I was thinking about this aswell. I wanted to do a hex with the floor as just water and tetras and then like a small peninsula extending into the water that would provide me a place to drop my ff and for them to chill. Plus i was going to give them a ton of ledges.


----------



## markpulawski (Nov 19, 2004)

*arboreal darts*

There would be some inherent risk with no land but wood in the water would give an escape area. There would be more risk with a group of frogs if any type of aggression were to show up. Also finding a place to put the feeder bugs would be a bit more of a challenge, pinheads and fruitflys could stay on leaves in enough abundance to keep your frogs fed. I would be anxious to hear your experiences after you get your set up going.
Mark


----------



## AlexanderStubbs (Feb 18, 2004)

Hi,

I have found that flooded tanks increase breeding in certian species. I have all my imiator group frogs in a tank with at least an inch of water. They all seem to be able to swim quite well, and it does not seem to bother them. In fact, when I really want something to breed I flood the tank, it usually works within a few days. This is the only way my imitator and intermedius seem to lay well, and the panguana lamasi like it as well. I would however be very carefull, make sure you have lots of wood, and cork bark sticking out of the water, otherwise there would not be much space for the frogs to actually live on.

Alexander


----------



## Dane (Aug 19, 2004)

Sounds good, I also have some floating aquatic plants I believe one is called Lemna Polyrhiza that literally carpets the surface of the water, so that should help with some living space.


----------



## Angieownsbatman (Jul 30, 2004)

I read this post yesterday and I thought of something this morning in the shower, lol.

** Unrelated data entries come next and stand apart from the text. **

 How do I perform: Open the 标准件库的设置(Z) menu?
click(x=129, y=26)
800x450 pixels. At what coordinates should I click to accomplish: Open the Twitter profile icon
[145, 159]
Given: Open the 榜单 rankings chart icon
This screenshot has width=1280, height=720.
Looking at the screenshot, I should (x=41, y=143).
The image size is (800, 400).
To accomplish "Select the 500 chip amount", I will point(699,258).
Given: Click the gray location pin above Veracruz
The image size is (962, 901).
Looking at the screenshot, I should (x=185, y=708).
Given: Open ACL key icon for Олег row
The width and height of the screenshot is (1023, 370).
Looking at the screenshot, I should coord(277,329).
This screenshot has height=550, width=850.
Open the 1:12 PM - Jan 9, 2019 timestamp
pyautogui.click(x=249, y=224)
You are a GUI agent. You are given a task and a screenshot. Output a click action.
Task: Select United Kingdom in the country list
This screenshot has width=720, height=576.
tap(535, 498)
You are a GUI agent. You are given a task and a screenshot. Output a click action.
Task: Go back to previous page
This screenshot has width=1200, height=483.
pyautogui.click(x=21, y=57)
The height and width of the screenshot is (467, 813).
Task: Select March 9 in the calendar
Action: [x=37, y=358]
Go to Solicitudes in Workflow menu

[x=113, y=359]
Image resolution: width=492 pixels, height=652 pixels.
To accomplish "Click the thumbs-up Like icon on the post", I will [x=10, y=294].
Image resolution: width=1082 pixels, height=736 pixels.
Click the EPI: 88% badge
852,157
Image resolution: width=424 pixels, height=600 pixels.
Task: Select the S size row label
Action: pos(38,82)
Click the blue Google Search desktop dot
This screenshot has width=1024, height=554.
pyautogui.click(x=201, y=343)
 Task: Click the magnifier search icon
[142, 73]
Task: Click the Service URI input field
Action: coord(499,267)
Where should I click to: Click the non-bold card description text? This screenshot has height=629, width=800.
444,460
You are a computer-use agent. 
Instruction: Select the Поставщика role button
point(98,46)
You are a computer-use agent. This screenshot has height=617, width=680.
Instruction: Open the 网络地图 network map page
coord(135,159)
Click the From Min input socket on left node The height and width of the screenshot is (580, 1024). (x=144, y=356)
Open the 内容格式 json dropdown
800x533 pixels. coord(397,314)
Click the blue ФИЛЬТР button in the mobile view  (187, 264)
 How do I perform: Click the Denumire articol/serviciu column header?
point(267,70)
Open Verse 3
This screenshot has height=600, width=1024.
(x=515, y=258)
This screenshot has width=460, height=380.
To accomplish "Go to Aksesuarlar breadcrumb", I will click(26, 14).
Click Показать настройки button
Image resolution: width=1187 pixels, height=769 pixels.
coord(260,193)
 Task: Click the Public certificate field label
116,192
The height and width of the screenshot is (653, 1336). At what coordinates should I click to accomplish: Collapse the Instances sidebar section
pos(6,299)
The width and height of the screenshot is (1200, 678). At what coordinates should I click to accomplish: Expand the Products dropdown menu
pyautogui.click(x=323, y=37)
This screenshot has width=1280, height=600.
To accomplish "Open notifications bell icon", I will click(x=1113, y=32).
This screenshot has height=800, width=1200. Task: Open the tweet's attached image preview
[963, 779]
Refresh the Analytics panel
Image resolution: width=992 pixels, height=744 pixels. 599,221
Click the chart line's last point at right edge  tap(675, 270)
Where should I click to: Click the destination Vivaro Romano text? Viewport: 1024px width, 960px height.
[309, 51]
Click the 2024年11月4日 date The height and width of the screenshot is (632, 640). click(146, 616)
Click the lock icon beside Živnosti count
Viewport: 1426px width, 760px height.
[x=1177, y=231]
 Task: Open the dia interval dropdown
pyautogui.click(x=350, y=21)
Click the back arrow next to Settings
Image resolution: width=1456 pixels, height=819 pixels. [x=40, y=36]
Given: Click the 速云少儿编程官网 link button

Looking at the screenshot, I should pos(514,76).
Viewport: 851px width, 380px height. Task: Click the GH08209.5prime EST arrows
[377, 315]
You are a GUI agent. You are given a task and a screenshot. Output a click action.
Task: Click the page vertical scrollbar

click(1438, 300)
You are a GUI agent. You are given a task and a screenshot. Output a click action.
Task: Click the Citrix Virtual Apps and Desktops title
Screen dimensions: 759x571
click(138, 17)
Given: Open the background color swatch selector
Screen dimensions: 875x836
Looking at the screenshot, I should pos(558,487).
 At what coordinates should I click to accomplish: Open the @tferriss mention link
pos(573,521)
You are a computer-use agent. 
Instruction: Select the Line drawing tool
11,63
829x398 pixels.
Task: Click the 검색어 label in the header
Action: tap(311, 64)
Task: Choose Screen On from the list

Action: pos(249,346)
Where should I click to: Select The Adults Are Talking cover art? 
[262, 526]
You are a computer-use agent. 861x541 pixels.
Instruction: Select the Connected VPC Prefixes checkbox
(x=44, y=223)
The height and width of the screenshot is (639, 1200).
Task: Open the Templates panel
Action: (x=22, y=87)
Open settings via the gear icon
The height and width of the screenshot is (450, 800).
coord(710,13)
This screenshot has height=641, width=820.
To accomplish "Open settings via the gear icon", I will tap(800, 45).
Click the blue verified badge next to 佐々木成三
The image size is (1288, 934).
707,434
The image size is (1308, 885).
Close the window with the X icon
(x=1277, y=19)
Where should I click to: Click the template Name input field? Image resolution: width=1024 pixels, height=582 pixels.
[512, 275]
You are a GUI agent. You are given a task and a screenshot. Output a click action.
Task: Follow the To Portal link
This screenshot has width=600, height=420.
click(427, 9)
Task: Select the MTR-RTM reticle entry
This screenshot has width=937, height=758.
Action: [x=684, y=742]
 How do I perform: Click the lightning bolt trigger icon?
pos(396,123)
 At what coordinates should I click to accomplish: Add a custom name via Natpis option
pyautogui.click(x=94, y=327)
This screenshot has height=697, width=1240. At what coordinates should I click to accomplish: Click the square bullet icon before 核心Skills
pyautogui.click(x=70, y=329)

They have, at the office supply store, these little plastic wedge thingies that you stick to the wall for papers and such. Please tell me someone knows what I'm talking about, but they're like a paper organizing basket, and you stick it to the wall with screws. Well, I was thinking, would it be at all safe to somehow fix these to the backwall of the tank or to the background, coat them with silicon and coco-stuff, and then put soil in them for plants? and then it would be a bit like having little shelves of land, and then you wouldn't be limited to hanging plants or epiphytes. What do you think? And of course I mean this for a tank with the bottom just being water.  Just an idea, hehe, though I have no idea how one would go about fixing those to the back wall.


----------



## Dane (Aug 19, 2004)

That's definitely an idea, I think it would be simpler to just carve out hollows in the great stuff for holding terrestrial plants. I usually then "plumb" the bottom of the indentations with a piece of 1/4" air hose so that moisture doesn't build up.


----------



## joshsfrogs (May 6, 2004)

AlexanderStubbs,

Those are called Brochure Holders and that would be a great idea! Another thing I have done is buy the caves (that they sell at pet stores as hides for your animals) and silicon them to the side of my tank with the opening at the top (I drill the bottom so there is drainage). I too am toying with the idea of a 35 hex paludarium. More research...


----------



## Darren Meyer (May 22, 2004)

I like Alexander keep quite a few of my tanks w/ no fase bot,and flooded a inch or two. Intermedius and fantasticus, imitator, have breed very well set up like that . The fantasticus even lay inside film containers that are almost floating in the water . Infact it's where I find the majority of their eggs . Though it has yet to work for my Panguana  
Good luck.
Darren


----------



## geckguy (Mar 8, 2004)

Darren and Alex, do you have any substrate at all in your flooded tanks, ie. gravel? I have recently started using leaf litter, and I like it, but my imitator groups arent doing much of anything right now, except one bad egg from my imitators, but they havent courted since. What plants do you have in theese tanks? I use primarily bromeliads in my thumb tanks, but I was thinking about using lots of pothos in theese flooded tanks as it grows well in plain water.


----------



## Darren Meyer (May 22, 2004)

Yes I do use coco fiber for the sub. packed hard . pothos works very well and is what I mostly use .Side note turn your film container upside down they will usually lay there , atleast that's what works for me .
Broms do well if you have them up and out of the water ( foam background works super good ) but in these conditions I have yet to see them use it as a lay site .


----------



## geckguy (Mar 8, 2004)

Thanks darren, I will try it tommorow.


----------



## Guest (Dec 12, 2004)

Dude was just planing on makeing ledges out of strophome. THere was a thread like a week or two about making fake rocks from stro. and epoxy that would look cool and save on weight. Plus u can make it whatever shape u want.


----------



## Guest (Dec 20, 2004)

Guys, whatr about vents. I think if I make a hex paludarium I would want to make with the option to in the future put vents in it. How much time do they spend on the ground/high up. How much cover do they like, water features? Pretty much any info about vent setups-of course, I will search for info but id like to get ure opinions when it comes to water.


----------



## Guest (Dec 20, 2004)

The bottom of my vent tank has effectively been flooded for the past month or two. there is a bit of dry land towards the back of hte tank.

-Tad


----------